Tomás sabía construir una valla de troncos y sabía hacer una tortilla, pero no sabía leer. Tomás sabía hacer una mesa de un árbol y sabía hacer un dulce de jarabe de su savia, pero no sabía leer. Tomás sabía cómo cuidar los tomates, los pepinos y las mazorcas de maíz para que crecieran hermosas, pero no sabía leer. Tomás conocía las huellas de los animales las señales de las estaciones, pero no conocía las letras y las palabras.
Quiero aprender a leer —le dijo a su hermano José.
—Eres un hombre mayor, Tomás —le respondió José—. Tienes hijos y nietos y sabes hacer casi de todo.
—Pero no sé leer —insistió Tomás.
—Bueno —dijo José—. Pues aprende.
—Quiero aprender a leer —le dijo a Julia, su mujer.
—Eres maravilloso tal como eres —contestó Julia mientras le acariciaba la barba.
—Pero se puede ser aún mejor —replicó él.
—Pues aprende —le dijo su mujer, sonriéndole por encima de su labor de punto—. Así podrás leerme a mí.
—Quiero aprender a leer —le dijo Tomás a su viejo perro pastor.
El perro lo miró, y luego se echó en la alfombra, a los pies de Tomás. Tomás pensaba: "¿Cómo puedo aprender a leer? Mi hermano no puede enseñarme. Mi mujer no puede enseñarme. Este viejo perro no puede enseñarme. ¿Cómo aprenderé?
Tomás estuvo pensándolo un buen rato y al final sonrió.
A la mañana siguiente, Tomás se levantó al salir el sol e hizo el trabajo de la granja. Luego se lavó la cara y las manos, se peinó el pelo y la barba, y se puso su camisa preferida. Desayunó unas tostadas y se preparó un bocadillo para llevárselo. Después se despidió de Julia con un beso y salió de casa.
Encontró a un grupo de niños y niñas que también iban por el camino sombreado por los árboles. Cuando los niños entraron en la escuela, Tomás también entró. La señora García sonrió al verlo.

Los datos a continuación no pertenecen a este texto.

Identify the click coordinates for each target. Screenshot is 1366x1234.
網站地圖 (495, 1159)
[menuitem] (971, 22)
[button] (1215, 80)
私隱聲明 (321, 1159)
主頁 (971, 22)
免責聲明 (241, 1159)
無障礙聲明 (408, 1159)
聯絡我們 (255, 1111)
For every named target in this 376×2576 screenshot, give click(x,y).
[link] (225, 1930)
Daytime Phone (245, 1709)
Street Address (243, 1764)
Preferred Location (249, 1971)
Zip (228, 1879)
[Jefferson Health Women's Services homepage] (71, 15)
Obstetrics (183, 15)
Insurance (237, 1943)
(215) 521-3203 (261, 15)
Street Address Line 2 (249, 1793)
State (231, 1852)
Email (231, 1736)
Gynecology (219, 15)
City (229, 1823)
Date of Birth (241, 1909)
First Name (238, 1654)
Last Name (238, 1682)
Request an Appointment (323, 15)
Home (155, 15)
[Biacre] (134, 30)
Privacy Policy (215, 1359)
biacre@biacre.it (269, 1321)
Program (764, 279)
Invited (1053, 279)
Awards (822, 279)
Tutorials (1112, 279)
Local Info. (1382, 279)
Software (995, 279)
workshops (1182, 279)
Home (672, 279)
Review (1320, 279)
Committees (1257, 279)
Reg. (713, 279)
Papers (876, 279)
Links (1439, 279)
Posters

Quiero aprender a leer —le dijo.
Ella le indicó un asiento libre y Tomás se sentó.
—Niños y niñas —dijo la maestra—, hoy tenemos un nuevo alumno.
Tomás empezó por aprender las letras y los sonidos. Algunos niños le ayudaron. En el recreo, se sentó debajo de un árbol y enseñó a unos niños y niñas a imitar el canto del carbonero y el graznido de la oca, y les contó historias.
Pronto Tomás fue aprendiendo palabras. Todos los días copiaba los ejercicios en su cuaderno con esmero. A Tomás le gustaba mucho que la maestra o los niños mayores leyeran en voz alta en la clase. A veces, dibujaba mientras escuchaba.
Tomás estaba aprendiendo, pero también estaba enseñando. Enseñó a los niños a hacer tallas de madera con la navaja.
Y a la maestra le enseñó a hacer la mermelada de manzana y a silbar con los dientes.
Al cabo de un tiempo, Tomás ya iba juntando palabras y escribiendo sus propias historias. Escribió sobre cómo se salvó una pequeña ardilla. Escribió sobre el baño en el río. Escribió sobre el día en que conoció a su mujer. Julia miraba cómo Tomás hacía sus ejercicios en la mesa después de cenar.
—¿Cuándo vas a leerme algo? —le preguntó.
—Cuando llegue el momento —le contestó.
Un día, Tomás se llevó a casa un libro de poemas de la escuela. Los poemas trataban de árboles y nubes y ríos y ciervos ligeros. Tomás lo escondió debajo de su almohada. Aquella noche, cuando Julia y él se fueron a la cama, sacó el libro.
—Escucha —le dijo.
Leyó un poema sobre suaves pétalos y dulce perfume de rosas. Leyó un poema sobre olas que rompían en la orilla de la mar. Leyó un poema de amor. Julia miró a su marido a los ojos.
—¡Oh, Tomás! —dijo—. Quiero aprender a leer.
—Mañana, después del desayuno, cariño —le respondió sonriendo. Y apagó la luz.